Boomerang! (1947) - film review

  Elia Kazan Crime / Dramastars 4
Boomerang! poster
Summary
The ordered calm of a small Connecticut town is shattered when a highly respected priest is shot dead one evening by an unknown assassin.  The local newspapers whip up a public outcry and the Reform Party politicians who currently run City Hall fear for their jobs.  The opposing party intends to make as much political capital as they can from the police’s failure to find the killer.  Under increasing pressure, the police round up dozens of suspects and a young unemployed man named John Waldron is charged and arrested.  Under brutal police interrogation, the suspect signs a confession and a public hearing is hastily arranged.  State Attorney Henry Harvey has the task of prosecuting Waldron but he surprises the court by announcing that he sees inconsistencies in the evidence against the accused man.   Outside the courtroom, Harvey’s Reform Party friends put pressure on him to secure a conviction, pointing out the consequences for the town if the priest’s killing were to go unpunished.  Can the life of one man really be worth so much trouble?
Review
Boomerang! photo
This dark portrayal of the seedy sado-masochistic marriage of American politics and justice, based on a real life case from 1924, established the young Elia Kazan as one of Hollywood’s most promising directors in the late 1940s.  It was the first in a series of highly effective realist dramas in which Kazan explored some significant social issues, in a refreshingly direct way.   Boomerang may not quite have the artistic brilliance and impact of some of Kazan’s later films, such as A Streetcar Named Desire (1951) and On the Waterfront (1954), but it is a well-directed piece, has some excellent performances, and concludes with one of cinema’s most riveting courtroom sequences.  And, if that’s not enough, it’s also a film noir classic.  

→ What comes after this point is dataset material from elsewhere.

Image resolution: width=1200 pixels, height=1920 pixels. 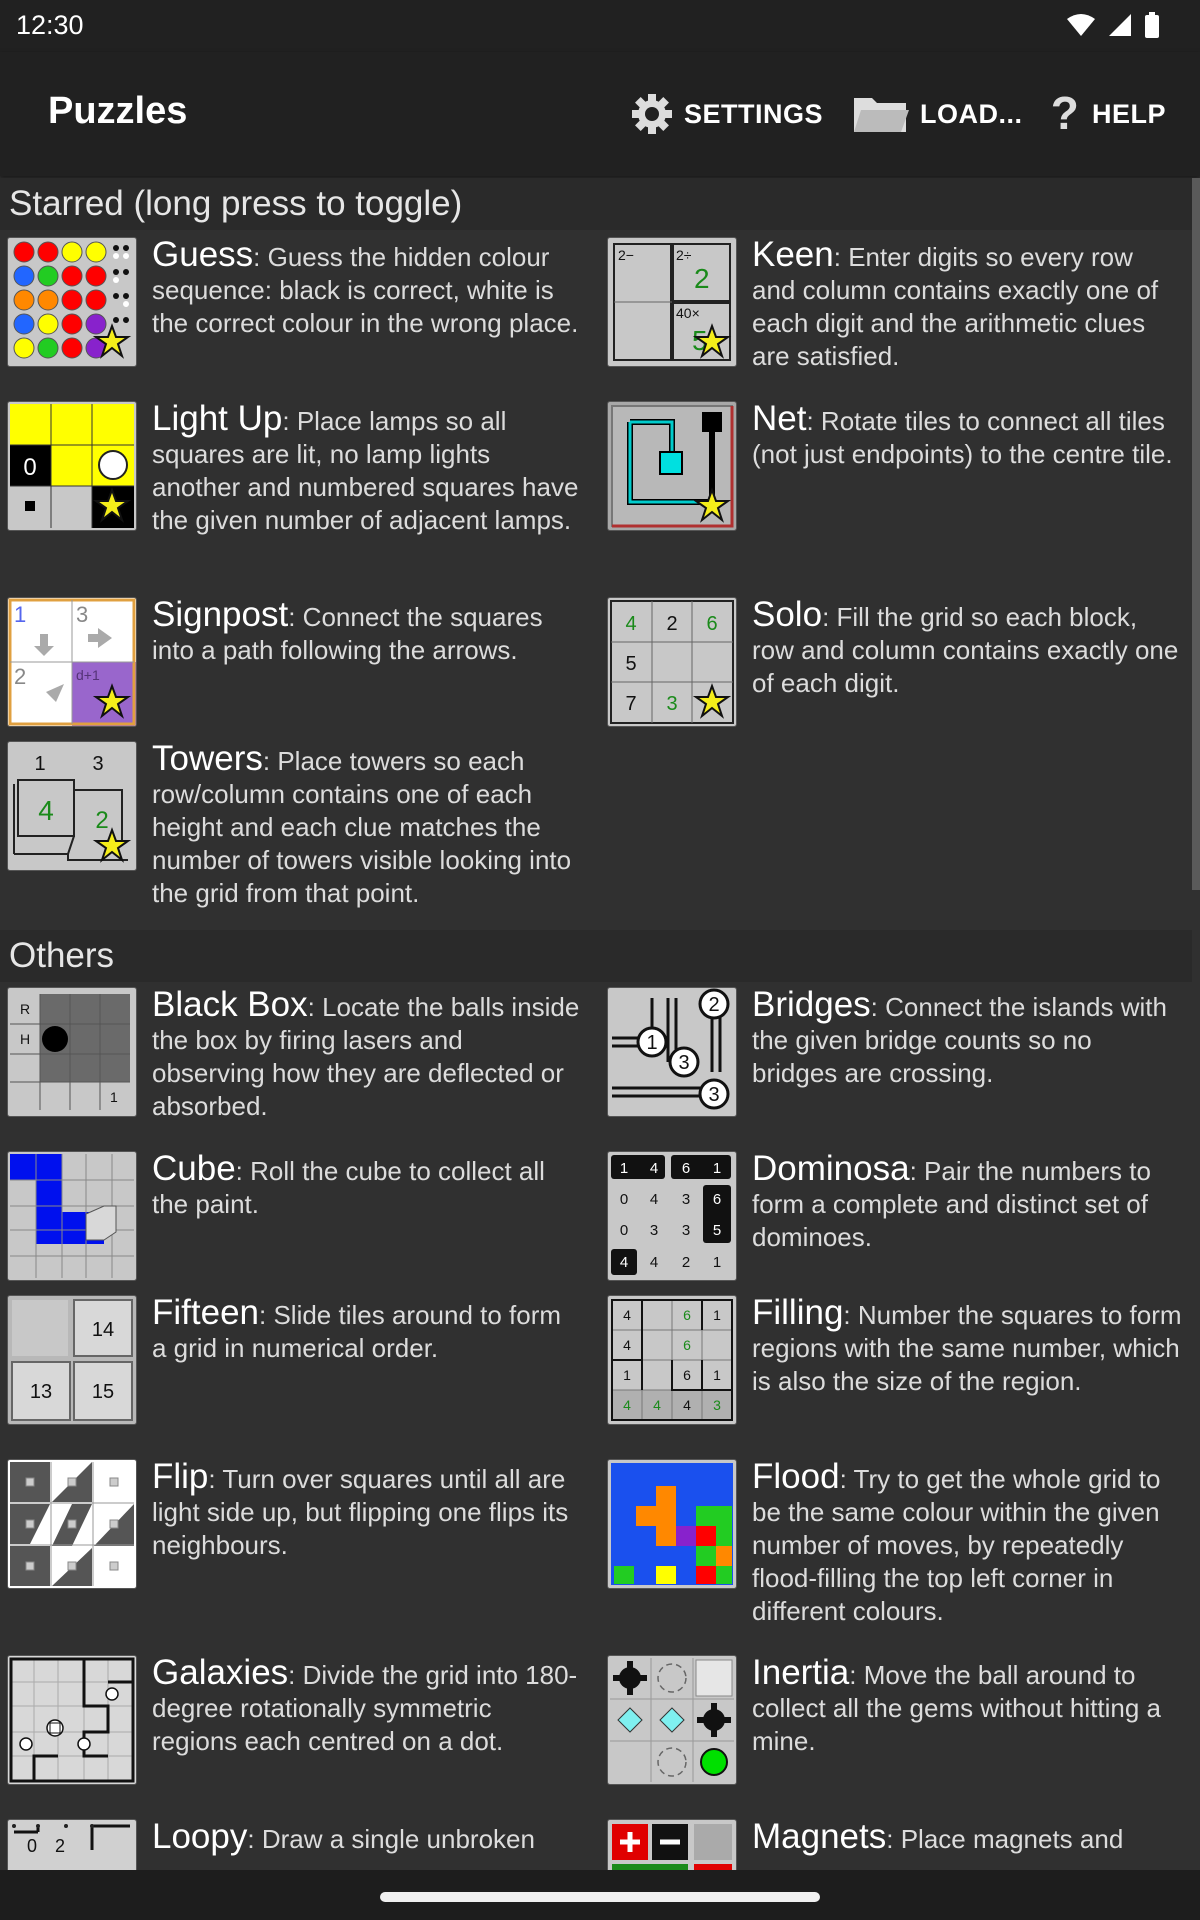 I want to click on puzzle-name: Towers, so click(x=208, y=758).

The film’s producer was Louis de Rochemont, whose background in making newsreel documentaries is reflected in many of the films he produced.  As well as Boomerang, he also produced the Henry Hathaway directed features The House on 92nd Street (1945) and 13 Rue Madeleine (1947).  What these films share is a distinctive look that combines film noir with documentary-style realism, achieved through the use of recognisable real locations and rigorously naturalistic performances. 

What sets Boomerang apart from similar film noir dramas is the impression that what we are seeing is not fiction but real life, with real characters becoming enmeshed in an insidious web of political corruption, a deadly game of right and might, in which the victim is not one man but the whole of society.

Try to spot the distinguished playwright Arthur Miller – he appears briefly in the police line-up scene.